Escrito por 9:12 pm Economía

Pepe Bogas, CEO de Endesa, formado por los jesuitas que le auguraban la condición de electroobispo 

José Bogas, CEO de Endesa

José Bogas, CEO de Endesa

por José García Abad


La vida de José Damián Bogas Gálvez, Pepe para todos, 68 años, madrileño y madridista, casado, con dos hijas, ha cambiado poco con sus ascensos, ni siquiera al llegar a CEO de Endesa. Es el hombre que los italianos de Enel eligieron para ejercer el poder ejecutivo de la empresa tras los 10 años de Borja Prado, el primer presidente  de la etapa italiana.

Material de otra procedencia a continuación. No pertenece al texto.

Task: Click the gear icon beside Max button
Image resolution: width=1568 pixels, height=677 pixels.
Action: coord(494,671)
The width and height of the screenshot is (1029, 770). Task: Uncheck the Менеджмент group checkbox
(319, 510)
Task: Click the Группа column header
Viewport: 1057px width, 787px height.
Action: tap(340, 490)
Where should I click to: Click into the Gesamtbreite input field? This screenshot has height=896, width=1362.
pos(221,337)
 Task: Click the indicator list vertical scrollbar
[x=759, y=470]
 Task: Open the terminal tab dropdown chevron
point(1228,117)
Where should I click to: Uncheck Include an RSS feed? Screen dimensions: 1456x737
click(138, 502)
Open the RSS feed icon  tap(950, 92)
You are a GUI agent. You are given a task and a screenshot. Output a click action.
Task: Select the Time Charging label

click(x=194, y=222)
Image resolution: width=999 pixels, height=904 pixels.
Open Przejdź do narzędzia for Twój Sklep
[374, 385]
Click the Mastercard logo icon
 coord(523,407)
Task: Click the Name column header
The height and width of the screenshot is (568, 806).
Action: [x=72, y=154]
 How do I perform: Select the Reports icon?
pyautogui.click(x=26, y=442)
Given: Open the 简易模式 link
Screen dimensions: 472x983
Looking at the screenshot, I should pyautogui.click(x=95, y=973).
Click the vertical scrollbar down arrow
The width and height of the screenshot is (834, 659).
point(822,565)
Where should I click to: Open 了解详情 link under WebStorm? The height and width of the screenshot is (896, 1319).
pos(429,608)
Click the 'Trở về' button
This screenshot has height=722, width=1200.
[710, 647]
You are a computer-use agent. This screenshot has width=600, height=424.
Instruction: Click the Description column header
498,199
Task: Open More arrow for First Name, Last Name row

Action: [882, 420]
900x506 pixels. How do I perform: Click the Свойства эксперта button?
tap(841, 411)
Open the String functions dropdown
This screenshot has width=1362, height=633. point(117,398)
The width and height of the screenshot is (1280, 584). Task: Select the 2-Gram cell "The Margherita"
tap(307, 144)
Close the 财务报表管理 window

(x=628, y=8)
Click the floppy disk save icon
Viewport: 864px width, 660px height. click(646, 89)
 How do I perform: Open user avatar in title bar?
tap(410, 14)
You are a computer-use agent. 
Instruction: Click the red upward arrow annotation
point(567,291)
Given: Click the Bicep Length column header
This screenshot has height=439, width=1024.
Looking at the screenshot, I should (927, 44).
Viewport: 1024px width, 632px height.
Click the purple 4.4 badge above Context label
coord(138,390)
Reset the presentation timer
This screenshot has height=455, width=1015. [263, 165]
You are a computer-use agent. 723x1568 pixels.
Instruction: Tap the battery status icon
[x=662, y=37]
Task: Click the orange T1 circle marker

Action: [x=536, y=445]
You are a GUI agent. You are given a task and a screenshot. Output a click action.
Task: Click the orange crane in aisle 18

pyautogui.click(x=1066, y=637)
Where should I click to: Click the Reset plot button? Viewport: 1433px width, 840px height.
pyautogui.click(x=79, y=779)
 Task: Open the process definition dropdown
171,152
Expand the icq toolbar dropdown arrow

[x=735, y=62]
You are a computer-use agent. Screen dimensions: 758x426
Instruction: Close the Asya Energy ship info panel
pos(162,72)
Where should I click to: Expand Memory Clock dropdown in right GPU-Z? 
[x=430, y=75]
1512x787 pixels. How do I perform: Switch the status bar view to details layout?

 Francesco Starache, el CEO de Enel que le nombró para el puesto actual en una reunión de las que se llamaba antes de 360 grados,  donde se planteaba cual es la relación de un directivo con el gran jefe, le dijo: “Mira:  sigues siendo el Pepe que yo conocía”. 

José Bogas se sitúa en el centro político. Es, en religión, creyente y formado en los jesuitas como su padre y su hermano y como su colega Ignacio Galán, presidente de Iberdrola, el de CaixaBank, Ignacio Goirigolzari, y tantos otros directivos empresariales.

Estudiaron en los jesuitas, él, su padre, que también fue ingeniero por el ICAI y su hermano.  La vida de la familia está enmarcada por los jesuitas.  Pepe Bogas comenzó sus estudios en el Pinar de Chamartín, en Nuestra Señora del Recuerdo, e hizo la carrera en la Escuela Técnica Superior de Ingeniería (ICAI).

Cuando llegó al ICAI a los ingenieros les llamaban electrocuras y a Pepe, estudiante brillante, especialmente en matemáticas y física, le decían: “Tu serás electrobispo”. Le consideraban “un ingeniero sublime”.

A la salida del despacho hace deporte y lee mucho, especialmente ensayos sobre temas de actualidad y novelas relacionadas con ellos o históricas. Siempre tiene en la mesilla y en el cuarto de baño tres o cuatro libros que lee a  la vez, como “El Naufragio”, de Lola García y la novela “Patria”. 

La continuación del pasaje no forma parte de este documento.